Click the presentation title to see the abstract and more details, such as the author’s contact information and a link to the recording if the session has completed. The search function searches all fields, including the abstracts.
|Spatial trends of mercury and feeding ecology of select groundfish from the Bering Sea and Aleutian Islands
|Presenting Author Name
|Presenting Author Affiliation
|University of Alaska Fairbanks
|Presenting Author Email
|Contaminants and feeding ecology
|Type of Presentation
Mercury (Hg) concentrations in fish are influenced by a myriad of behavioral, physiological, and environmental factors. One factor that has been shown to be a potential driver of Hg concentrations in fish is feeding location.
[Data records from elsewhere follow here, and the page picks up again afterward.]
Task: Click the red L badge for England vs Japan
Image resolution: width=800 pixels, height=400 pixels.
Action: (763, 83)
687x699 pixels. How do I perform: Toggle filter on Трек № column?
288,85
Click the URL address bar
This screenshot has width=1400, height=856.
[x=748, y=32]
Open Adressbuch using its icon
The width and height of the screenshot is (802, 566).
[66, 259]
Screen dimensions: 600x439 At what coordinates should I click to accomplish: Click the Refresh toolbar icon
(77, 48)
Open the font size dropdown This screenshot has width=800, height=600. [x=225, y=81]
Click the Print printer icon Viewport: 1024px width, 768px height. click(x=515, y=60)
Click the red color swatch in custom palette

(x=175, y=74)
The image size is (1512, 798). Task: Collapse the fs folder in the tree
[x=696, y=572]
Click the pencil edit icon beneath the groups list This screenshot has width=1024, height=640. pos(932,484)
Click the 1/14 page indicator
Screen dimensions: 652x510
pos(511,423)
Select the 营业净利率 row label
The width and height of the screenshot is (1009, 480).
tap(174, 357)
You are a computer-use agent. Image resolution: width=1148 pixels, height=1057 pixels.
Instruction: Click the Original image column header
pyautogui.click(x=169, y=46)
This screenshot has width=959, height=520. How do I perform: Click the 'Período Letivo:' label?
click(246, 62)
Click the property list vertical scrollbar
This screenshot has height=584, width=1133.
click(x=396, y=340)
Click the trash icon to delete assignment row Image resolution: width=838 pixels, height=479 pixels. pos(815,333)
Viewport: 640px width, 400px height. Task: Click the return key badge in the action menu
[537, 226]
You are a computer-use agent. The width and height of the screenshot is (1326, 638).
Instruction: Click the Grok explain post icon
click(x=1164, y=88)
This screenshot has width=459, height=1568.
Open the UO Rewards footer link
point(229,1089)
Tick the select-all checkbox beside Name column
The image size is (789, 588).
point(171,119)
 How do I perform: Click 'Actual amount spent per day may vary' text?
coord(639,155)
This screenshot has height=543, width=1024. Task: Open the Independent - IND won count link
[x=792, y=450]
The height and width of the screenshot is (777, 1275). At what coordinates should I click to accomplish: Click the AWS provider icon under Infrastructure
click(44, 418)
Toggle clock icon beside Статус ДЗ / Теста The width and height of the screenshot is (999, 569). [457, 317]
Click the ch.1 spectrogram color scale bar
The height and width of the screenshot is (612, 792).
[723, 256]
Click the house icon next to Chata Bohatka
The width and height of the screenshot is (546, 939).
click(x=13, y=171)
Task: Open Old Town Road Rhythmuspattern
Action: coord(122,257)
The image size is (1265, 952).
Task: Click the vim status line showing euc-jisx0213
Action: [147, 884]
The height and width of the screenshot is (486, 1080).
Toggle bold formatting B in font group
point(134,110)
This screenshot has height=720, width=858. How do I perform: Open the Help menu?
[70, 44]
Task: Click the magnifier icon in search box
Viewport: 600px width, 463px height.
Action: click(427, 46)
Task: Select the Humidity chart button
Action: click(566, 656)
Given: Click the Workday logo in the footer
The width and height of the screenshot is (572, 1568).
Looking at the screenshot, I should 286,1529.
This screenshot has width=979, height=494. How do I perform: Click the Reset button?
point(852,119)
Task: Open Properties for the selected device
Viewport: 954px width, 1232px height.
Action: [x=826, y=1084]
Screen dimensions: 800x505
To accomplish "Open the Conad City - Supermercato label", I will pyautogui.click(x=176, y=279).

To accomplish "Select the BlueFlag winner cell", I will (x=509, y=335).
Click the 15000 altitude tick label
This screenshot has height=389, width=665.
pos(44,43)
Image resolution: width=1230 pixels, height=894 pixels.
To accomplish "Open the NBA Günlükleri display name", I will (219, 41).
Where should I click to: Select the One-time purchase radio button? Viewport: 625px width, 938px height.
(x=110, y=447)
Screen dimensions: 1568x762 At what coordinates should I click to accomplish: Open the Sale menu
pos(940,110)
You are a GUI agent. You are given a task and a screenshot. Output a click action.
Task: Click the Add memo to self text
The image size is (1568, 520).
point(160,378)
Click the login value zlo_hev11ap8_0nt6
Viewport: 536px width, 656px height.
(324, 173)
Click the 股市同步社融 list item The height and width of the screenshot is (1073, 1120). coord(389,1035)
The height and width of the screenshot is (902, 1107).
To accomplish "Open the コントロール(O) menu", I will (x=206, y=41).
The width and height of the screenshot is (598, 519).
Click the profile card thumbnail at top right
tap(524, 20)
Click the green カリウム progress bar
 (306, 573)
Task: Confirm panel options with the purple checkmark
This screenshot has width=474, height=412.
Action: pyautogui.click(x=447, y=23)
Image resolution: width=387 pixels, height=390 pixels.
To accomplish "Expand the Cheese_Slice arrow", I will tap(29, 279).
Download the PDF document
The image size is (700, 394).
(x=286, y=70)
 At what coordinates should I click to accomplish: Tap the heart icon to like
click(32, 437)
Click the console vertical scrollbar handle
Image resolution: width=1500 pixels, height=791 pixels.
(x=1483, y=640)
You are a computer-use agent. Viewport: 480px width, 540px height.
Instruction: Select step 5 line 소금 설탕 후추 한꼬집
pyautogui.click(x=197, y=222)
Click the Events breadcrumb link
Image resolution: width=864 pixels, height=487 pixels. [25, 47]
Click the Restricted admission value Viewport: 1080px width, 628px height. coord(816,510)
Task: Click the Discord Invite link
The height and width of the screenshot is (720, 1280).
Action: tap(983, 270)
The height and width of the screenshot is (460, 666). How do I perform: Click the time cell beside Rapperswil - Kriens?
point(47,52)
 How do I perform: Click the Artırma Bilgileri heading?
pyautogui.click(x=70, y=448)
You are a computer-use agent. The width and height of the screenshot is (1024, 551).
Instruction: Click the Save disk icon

Hg sources, short and long-range transport of Hg, and conditions for the methylation of Hg to the more toxic and bioavailable form, methylmercury, all interact to form a heterogenous landscape of Hg bioavailability and resulting concentrations in wildlife. A leading example of this variability in Alaska is along the Aleutian Islands, where numerous species, including Steller sea lions (Eumetopias jubatus) and Pacific halibut (Hippoglossus stenolepis), have demonstrated a consistent regional trend of Hg concentrations. Halibut and seal lions from the western portion of the Aleutian Islands consistently have elevated Hg concentrations as compared to those individuals from more central or easterly portions of the Aleutians. Here, we sought to investigate this trend in more detail by performing a thorough examination of the fish food web along the Aleutian Islands. We measured total Hg concentrations, and carbon and nitrogen stable isotope ratios in muscle samples from 1,100 fish, representing 22 species, from the Western Aleutian Islands (WAI) and the Central Aleutian Islands (CAI). We identified a consistent regional trend of elevated Hg concentrations in fish species from the WAI. Additionally, we identified a consistent shift of ~1‰ in the baseline δ13C values between the WAI and CAI. This indicates a consistent regional difference in the chemistry of the food webs between the WAI and the CAI, and that feeding location is one consistent driver of the observed differences in Hg concentrations. Finally, we note that all species in the study are within safe consumption recommendations according to the State of Alaska consumption guidelines. Restricted consumption is suggested only for Yellow Irish lord (Hemilepidotus jordani).